**Inspiration again

Today’s another day that the burden of u leaving is what I felt
I can’t fathom the idea of you not around
And that no one would help me in areas I need you the most
That being said includes those things I personally find you of interest
In every aspect of my work I tried to protect you and uplift you
In the same way your presence made me feel I am special

Today as thoughts come to my mind
I have to aligned myself of what I want to do and that it includes you
I don’t know how to proceed and I thought of leaving as well
It makes me feel that I am more worth it than what I held in here
I am not a self-entitled person and never will I ever felt I will
But at some point I just want to feel special and I think no one would make me ever feel that way again
It’s you who just made me feel special

Even if you leave a part of me
I hope you will come back and made me whole again
I do not wish for anything beyond this
But in my life I only hope of you
Sometimes deep in my thoughts I still believe of you and me
Even if it means leaving this part of me on the other side I am currently in
I am most functional if I am working seeing you around
Most especially the fact that I am working with you
I do not dreamt of other person except me and you
I just hope that you too
I just express my feelings not in front of you
But just in writing in the hope that I could ease what I am feeling
My heart is filled with lots of hope
Whenever I see your eyes, it made me feel I am seeing me in you
In my years I hope to see no tears nor fears
This is one of those few moments and the reason is you.

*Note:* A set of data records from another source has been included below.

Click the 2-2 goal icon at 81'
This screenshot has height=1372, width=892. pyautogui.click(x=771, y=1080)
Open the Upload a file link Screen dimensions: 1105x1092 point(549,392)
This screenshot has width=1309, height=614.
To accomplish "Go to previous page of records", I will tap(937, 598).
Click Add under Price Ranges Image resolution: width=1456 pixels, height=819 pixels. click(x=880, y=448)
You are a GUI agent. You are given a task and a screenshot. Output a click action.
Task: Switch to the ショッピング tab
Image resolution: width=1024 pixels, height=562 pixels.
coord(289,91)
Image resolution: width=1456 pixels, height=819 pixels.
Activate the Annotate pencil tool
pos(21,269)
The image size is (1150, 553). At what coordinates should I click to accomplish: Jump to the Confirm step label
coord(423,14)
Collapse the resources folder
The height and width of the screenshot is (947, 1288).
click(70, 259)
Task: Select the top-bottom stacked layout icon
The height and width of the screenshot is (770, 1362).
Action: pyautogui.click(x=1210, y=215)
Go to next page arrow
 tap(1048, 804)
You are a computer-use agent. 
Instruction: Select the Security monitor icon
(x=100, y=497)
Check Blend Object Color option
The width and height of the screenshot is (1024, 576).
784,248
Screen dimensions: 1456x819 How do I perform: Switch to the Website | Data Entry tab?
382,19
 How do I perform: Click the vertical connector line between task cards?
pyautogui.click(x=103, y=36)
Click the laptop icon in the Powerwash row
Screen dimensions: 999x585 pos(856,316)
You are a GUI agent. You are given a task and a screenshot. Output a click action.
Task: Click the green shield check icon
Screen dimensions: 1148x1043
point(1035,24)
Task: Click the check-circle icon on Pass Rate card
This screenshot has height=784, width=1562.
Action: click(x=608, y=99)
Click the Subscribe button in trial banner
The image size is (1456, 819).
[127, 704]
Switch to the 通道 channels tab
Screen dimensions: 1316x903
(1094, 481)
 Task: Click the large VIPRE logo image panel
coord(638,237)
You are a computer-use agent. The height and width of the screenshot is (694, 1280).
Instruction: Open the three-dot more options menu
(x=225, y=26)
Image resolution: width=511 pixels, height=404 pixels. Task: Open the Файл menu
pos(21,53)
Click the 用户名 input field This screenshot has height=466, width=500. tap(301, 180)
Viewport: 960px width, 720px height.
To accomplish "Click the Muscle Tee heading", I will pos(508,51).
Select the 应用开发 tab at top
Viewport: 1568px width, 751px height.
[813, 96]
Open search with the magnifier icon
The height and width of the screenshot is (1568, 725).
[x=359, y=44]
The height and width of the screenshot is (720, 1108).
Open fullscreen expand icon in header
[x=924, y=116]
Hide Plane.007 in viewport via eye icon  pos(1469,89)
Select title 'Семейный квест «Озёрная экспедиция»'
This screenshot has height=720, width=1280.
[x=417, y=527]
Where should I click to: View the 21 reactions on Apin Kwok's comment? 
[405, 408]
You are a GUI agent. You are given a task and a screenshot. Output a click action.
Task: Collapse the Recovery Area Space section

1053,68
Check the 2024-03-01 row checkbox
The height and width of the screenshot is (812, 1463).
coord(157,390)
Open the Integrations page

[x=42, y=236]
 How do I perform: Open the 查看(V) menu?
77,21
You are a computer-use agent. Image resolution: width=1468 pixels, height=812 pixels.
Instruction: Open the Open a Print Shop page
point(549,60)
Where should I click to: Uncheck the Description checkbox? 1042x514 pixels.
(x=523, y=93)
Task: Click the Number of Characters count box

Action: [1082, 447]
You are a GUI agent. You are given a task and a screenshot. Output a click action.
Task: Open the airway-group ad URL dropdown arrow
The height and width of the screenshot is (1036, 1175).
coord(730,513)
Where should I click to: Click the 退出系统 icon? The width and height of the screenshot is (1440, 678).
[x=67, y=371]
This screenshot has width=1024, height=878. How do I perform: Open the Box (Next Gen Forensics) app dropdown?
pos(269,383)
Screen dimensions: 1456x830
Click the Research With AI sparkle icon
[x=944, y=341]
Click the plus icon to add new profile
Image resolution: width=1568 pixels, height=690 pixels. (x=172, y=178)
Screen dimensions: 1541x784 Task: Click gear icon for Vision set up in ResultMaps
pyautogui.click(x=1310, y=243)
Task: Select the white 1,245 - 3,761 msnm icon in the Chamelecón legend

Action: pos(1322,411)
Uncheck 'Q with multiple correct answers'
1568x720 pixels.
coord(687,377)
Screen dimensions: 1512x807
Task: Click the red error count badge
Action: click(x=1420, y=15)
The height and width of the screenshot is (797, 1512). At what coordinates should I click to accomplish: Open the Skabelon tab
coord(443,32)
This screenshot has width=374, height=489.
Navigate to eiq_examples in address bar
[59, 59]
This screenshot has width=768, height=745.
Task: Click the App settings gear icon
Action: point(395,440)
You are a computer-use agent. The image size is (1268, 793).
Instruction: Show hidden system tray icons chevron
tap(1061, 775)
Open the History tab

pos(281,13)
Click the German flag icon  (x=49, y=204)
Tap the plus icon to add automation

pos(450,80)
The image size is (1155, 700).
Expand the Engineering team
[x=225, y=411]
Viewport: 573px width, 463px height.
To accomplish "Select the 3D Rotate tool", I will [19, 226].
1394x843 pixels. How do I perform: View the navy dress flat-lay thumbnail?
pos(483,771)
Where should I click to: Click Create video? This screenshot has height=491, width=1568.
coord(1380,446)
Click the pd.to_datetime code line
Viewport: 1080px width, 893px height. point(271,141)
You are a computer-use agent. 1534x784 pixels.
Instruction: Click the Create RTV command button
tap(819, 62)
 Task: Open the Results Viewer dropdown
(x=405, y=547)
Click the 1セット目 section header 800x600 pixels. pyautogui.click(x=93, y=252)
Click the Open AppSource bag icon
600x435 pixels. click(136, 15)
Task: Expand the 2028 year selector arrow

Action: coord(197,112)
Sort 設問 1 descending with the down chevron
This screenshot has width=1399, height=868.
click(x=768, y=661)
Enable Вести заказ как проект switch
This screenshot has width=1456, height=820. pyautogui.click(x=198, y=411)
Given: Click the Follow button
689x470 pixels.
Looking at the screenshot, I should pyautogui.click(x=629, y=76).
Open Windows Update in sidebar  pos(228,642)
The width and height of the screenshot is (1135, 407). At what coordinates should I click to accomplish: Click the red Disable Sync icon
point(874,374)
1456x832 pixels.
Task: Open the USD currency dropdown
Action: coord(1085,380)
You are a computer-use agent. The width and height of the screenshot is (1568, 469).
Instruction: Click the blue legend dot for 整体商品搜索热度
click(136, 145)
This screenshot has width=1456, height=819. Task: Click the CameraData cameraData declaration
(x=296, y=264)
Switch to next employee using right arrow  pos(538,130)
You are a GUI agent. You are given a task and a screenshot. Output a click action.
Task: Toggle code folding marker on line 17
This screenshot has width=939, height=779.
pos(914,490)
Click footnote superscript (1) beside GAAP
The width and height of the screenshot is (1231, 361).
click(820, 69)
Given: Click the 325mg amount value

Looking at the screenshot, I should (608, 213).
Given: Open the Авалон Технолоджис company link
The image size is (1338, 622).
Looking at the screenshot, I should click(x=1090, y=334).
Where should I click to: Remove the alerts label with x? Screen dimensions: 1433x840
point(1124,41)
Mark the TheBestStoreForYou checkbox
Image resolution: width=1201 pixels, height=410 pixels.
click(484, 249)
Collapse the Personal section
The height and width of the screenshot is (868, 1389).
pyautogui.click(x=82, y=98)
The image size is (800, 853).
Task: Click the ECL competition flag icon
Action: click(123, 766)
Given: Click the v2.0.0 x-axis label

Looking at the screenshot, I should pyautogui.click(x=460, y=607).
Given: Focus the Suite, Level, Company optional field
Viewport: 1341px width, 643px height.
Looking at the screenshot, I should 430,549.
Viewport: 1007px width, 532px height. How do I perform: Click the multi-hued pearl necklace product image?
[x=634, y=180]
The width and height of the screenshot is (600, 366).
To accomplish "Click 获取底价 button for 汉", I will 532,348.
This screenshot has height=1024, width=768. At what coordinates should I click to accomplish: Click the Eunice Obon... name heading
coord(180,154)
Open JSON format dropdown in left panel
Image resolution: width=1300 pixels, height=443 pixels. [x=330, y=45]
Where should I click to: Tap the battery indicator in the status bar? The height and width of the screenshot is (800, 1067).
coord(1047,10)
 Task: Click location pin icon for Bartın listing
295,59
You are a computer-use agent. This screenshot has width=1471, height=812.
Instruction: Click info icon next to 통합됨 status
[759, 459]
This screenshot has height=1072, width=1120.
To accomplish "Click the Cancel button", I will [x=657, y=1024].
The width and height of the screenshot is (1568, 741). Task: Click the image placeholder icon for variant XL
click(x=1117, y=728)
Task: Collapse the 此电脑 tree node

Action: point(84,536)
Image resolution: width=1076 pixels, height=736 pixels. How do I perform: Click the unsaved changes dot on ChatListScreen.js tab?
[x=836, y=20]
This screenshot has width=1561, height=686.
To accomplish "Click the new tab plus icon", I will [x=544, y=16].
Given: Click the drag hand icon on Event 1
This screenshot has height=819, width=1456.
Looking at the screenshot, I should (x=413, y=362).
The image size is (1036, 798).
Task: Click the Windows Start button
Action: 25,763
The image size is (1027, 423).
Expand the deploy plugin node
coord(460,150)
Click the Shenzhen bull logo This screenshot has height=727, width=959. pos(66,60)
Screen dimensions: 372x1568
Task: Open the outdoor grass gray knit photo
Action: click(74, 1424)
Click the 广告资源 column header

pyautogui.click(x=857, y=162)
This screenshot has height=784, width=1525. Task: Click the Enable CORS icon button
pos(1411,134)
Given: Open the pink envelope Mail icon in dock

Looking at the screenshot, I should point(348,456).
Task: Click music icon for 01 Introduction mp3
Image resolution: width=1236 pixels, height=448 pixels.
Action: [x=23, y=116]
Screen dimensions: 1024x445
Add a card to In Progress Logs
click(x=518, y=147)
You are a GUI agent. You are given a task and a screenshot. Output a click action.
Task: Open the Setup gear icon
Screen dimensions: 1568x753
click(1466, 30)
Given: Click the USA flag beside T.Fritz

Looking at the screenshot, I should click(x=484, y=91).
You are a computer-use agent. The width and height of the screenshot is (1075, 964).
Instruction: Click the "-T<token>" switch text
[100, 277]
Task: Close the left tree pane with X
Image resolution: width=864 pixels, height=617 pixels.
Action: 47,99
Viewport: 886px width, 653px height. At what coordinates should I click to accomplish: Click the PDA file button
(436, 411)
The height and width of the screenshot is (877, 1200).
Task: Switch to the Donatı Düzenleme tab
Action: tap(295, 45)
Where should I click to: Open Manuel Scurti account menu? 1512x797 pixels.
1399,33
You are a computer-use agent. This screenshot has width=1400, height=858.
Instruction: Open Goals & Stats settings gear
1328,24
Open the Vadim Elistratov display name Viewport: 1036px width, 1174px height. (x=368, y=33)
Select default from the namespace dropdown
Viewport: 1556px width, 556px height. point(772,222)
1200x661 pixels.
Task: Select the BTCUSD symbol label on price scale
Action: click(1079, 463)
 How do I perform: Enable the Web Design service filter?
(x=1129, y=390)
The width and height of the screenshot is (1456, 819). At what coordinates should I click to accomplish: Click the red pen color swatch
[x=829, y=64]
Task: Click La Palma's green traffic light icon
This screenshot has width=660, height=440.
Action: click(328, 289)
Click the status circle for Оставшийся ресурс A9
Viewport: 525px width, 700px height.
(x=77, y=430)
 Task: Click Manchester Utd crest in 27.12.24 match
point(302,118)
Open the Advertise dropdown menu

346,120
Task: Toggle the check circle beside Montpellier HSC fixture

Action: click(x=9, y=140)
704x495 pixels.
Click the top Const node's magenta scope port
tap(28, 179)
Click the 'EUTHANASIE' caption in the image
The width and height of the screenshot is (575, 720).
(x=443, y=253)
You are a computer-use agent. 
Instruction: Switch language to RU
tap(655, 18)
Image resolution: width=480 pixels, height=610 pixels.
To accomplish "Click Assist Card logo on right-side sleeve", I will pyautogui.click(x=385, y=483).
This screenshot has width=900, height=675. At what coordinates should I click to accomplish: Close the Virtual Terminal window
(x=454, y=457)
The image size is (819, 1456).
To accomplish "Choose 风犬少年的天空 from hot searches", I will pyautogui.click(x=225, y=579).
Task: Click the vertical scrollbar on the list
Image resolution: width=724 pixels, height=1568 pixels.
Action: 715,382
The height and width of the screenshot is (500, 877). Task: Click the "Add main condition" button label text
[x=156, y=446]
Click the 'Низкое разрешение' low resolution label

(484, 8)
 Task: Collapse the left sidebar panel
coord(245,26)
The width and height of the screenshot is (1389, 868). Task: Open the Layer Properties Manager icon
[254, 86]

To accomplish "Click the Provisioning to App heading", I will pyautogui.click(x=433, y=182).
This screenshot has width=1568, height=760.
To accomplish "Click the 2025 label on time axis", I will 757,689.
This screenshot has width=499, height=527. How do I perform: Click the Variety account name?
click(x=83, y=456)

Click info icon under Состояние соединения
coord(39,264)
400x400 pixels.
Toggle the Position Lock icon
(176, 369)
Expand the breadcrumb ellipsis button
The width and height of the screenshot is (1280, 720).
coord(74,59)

When can I ever see that smile again
When can I see the inspiration in your eyes that mirrors mine
In the days I thought that you are no longer reachable
I just hope you take the initiative and approach or even message me
I am just a mere flower in the brink of the mountains
Leaving a sight with only hopes of sunshine
The sunshine I thought is me was actually you
I ever thought why I survived this long without someone i held
Then I realized that it was you that kept me for long
The day I see just your face makes me want to smile
And kept the hope that I long to find, in you
How stupid of me to hold on to that thought
Without any foundation I should be holding on to
Until the sun shines and moon brings light, that’s how I thought of keeping this hope in me.